British lawyers association says 216 lawyers jailed in Turkey

Turkish authorities have prosecuted more than 1,500 lawyers and imprisoned 216 of them with prison terms of up to 11 years since a failed coup in 2016, the Law Society, a Britain-based association of lawyers, said on Friday.

Lawyers in Turkey have suffered harassment, had evidence statements disregarded, been denied privileged access to clients, and had telephone calls and emails intercepted, the Law Society Gazette said.

In an event hosted by the association on Thursday, on the Day of the Endangered Lawyers, successive speakers said the only crime of Turkish lawyers had been to perform their professional duty to defend clients.

During his speech at the meeting, the Law Society's deputy vice president, David Greene, said the situation in Turkey was untenable.

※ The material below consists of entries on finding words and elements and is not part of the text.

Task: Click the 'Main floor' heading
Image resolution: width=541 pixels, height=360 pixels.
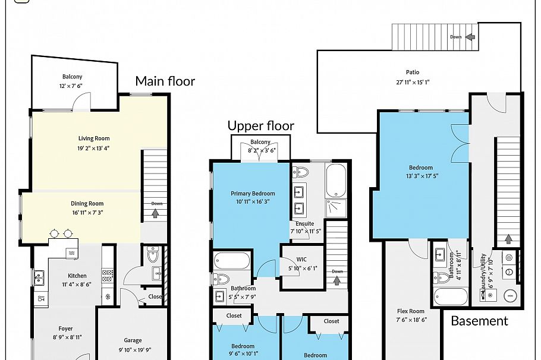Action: pos(165,81)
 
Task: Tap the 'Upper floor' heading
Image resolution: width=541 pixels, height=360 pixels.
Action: pos(260,126)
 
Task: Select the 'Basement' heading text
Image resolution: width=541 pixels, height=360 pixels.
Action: pos(479,321)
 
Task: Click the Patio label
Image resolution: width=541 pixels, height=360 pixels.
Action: pos(413,72)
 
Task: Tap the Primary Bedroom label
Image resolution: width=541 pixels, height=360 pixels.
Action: pos(253,194)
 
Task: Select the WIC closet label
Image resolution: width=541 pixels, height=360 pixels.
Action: pos(301,260)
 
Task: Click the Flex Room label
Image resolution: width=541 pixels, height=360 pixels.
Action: pos(411,311)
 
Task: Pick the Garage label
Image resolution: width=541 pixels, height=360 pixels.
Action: pos(133,340)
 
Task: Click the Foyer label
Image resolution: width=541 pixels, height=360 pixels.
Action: pos(65,329)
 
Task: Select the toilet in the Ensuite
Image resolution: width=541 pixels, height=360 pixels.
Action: pos(301,173)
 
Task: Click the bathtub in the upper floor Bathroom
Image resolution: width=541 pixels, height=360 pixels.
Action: pos(232,261)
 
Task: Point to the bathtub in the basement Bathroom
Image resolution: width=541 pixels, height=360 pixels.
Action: pos(450,296)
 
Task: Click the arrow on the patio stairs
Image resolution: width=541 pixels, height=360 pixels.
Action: pos(470,37)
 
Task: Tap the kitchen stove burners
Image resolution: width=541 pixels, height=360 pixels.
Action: pos(108,275)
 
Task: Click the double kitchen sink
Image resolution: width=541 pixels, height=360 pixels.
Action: pos(39,276)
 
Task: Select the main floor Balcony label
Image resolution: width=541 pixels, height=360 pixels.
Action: pos(73,77)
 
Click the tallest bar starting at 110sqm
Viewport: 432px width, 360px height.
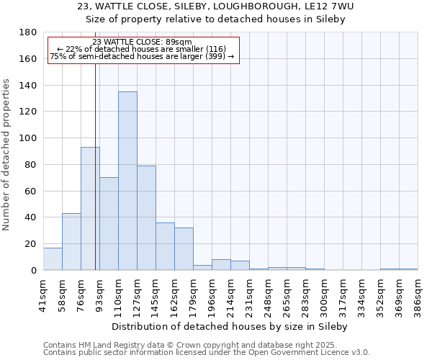(x=127, y=181)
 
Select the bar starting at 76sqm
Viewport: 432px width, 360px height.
(x=90, y=208)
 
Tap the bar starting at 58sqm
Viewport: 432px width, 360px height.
(x=71, y=241)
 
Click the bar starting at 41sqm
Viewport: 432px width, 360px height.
(x=53, y=258)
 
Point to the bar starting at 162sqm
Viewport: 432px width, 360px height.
(x=184, y=248)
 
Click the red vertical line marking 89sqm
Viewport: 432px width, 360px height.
(x=95, y=180)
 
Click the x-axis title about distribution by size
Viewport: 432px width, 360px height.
(x=230, y=326)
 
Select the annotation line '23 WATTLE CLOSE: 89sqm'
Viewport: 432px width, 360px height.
(x=143, y=42)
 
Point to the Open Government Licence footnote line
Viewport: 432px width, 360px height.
(x=207, y=353)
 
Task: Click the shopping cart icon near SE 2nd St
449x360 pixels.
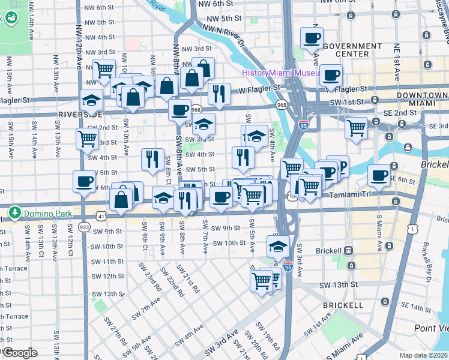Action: pos(357,127)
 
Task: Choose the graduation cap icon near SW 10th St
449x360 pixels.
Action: pos(278,245)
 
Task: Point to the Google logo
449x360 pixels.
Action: pos(20,353)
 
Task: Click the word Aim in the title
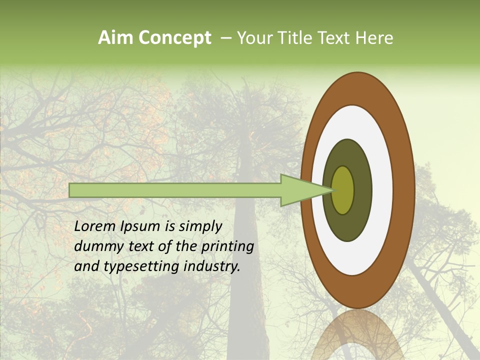pos(114,38)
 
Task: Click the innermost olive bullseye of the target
pos(343,190)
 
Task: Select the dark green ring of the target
pos(362,190)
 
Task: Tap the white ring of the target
pos(382,190)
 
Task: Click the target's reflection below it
pos(358,335)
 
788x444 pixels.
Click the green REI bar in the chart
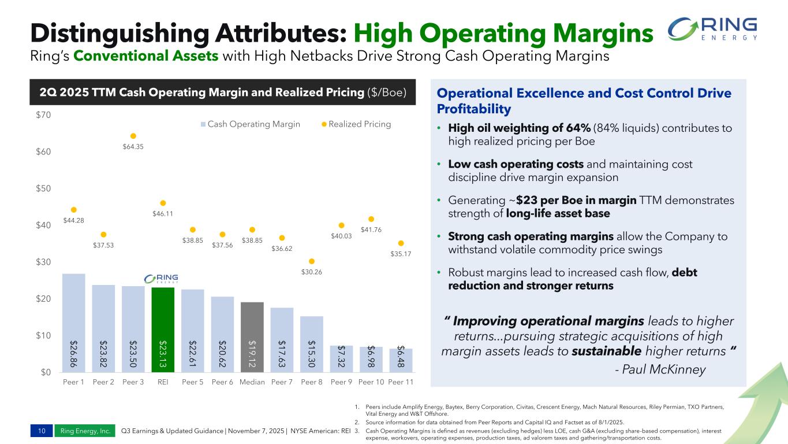pyautogui.click(x=163, y=330)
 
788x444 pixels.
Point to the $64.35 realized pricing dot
pyautogui.click(x=133, y=136)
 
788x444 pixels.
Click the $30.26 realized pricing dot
pyautogui.click(x=312, y=261)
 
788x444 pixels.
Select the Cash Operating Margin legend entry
pyautogui.click(x=250, y=124)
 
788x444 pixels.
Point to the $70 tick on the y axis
pyautogui.click(x=42, y=115)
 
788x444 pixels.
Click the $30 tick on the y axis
pyautogui.click(x=42, y=262)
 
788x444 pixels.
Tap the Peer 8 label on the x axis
pyautogui.click(x=312, y=383)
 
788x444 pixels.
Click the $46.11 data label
pyautogui.click(x=162, y=213)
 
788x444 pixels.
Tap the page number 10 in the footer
pyautogui.click(x=42, y=431)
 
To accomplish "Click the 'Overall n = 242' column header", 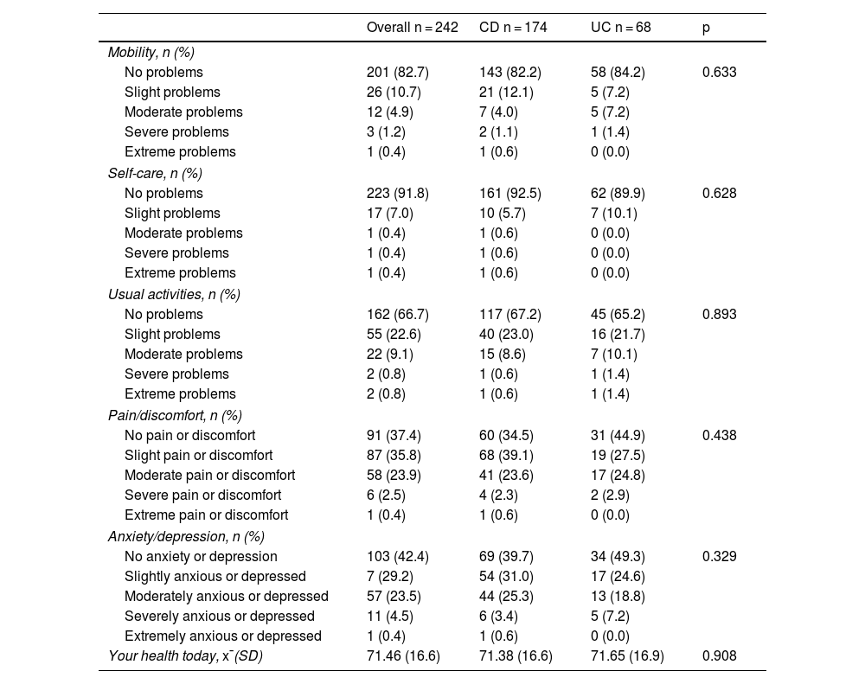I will tap(412, 28).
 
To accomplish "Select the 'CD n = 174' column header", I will tap(513, 28).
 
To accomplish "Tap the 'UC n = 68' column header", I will tap(620, 28).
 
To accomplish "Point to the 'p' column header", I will tap(707, 28).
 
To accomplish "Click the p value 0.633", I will tap(720, 72).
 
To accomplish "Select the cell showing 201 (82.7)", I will tap(399, 72).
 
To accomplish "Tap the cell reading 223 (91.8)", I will tap(399, 193).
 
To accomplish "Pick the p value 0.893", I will tap(720, 314).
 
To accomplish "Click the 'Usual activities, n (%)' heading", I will tap(174, 294).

“The independence of the judiciary should be re-instated and the government should stop passing laws that interfere with access to justice,” Greene said.

Law Society human rights committee chair Tony Fisher, who told the meeting that he had observed many trials in Turkey, said he had come across one court, sited within a prison, that had a dock which could hold 500 defendants. 

“Compounding the problem, prosecutors sit next to judges and evidence is frequently rejected with no reason given,” he said, while explaining the problems of Turkish lawyers in performing their profession.

Speakers in the event also said that the European Court of Human Rights’ (ECtHR) had failed in supporting Turkish lawyers, the online news site said.

The Law Society, European bar associations and some NGOs also made a joint statement and called on Turkish authorities to respect the independence of the judiciary prosecution services in accordance with internationally recognised principles and guidelines.

The bar associations across the world on Thursday examined the situation in Turkey, on the Day of the Endangered Lawyer, an annual event to draw attention to governments who actively suppress lawyers from representing clients by harassment, fines, disbarment, imprisonment, and even extrajudicial torture and killing.

Lawyers in Turkey also organised a march in Istanbul’s Istiklal Avenue on Thursday to mark the day.